But the human sexual impulse, of course, is not just about reproduction, despite what pro-family moralists would have us believe. In the near future, ageing baby boomers (there will be three million grandparents in Australia by 2030) will be able to spark up their love lives with a new generation of libido-enhancers (an astounding 40 per cent of women and 30 per cent of men have sexual problems). We have already seen great advances in the treatment of impotence, which is now seen by doctors to have a physiological rather than psychological basis, in most cases. “A man’s sense of himself is absurdly dependent on his ability to get and maintain an erection,” says Robert Nye, author of Masculinity and Male Codes of Honour in Modern France. “Drugs will soon be found that will increase libido without any side-effects. When this occurs, the Viagra revolution will pale into insignificance.”

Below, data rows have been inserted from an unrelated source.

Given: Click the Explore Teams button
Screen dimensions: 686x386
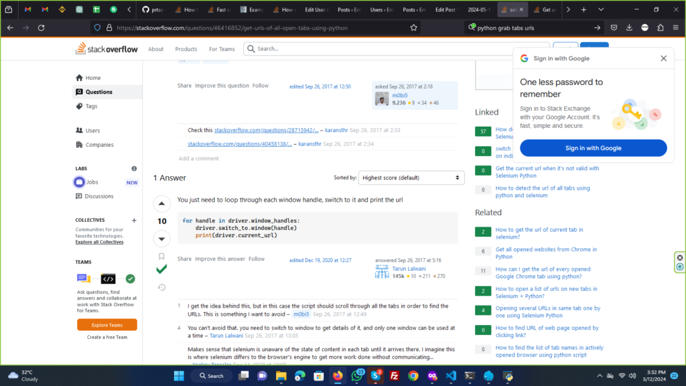Looking at the screenshot, I should [107, 324].
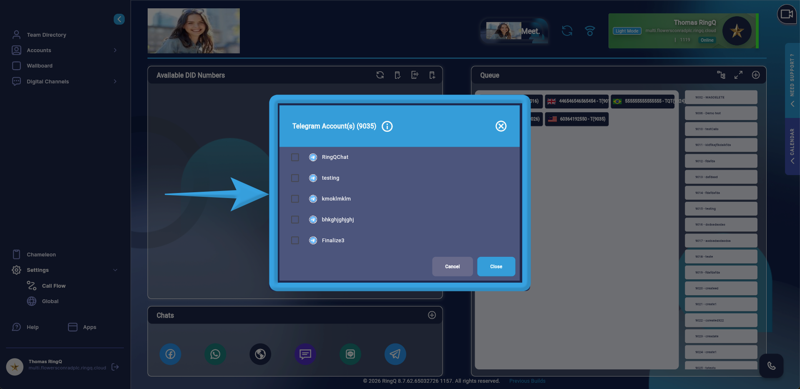Open the Line channel in Chats
The width and height of the screenshot is (800, 389).
click(x=350, y=354)
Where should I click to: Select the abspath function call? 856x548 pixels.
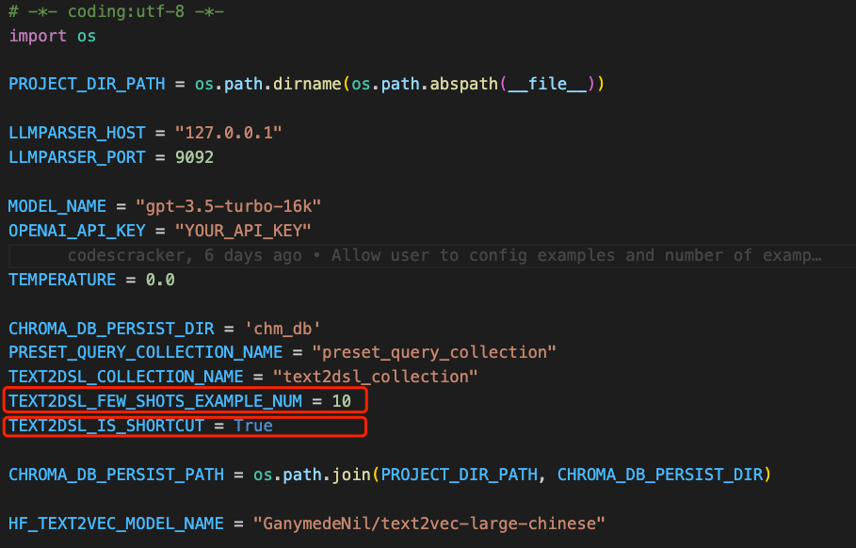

But what of the counter-revolution? After all a clitoris has twice as many nerve fibres as a penis and has the capacity to be a sexual powerhouse into old age. “Women are having sex at an earlier age, are having more partners and are more inclined to make the first move,” Says Dr Marilyn Lake, author of Getting Equal: The History of Feminism in Australia. “Like men, they now want to shop around before settling down. For centuries, culture has dictated sexual probity for women, but this is rapidly vanishing in developed countries.”

Recent research indicates there may even be an evolutionary advantage to female promiscuity. And if women were meant to be the innately monogamous sex, why the attempts to quell their sexual appetites in parts of Africa and the Middle East through barbaric practices such as female circumcision?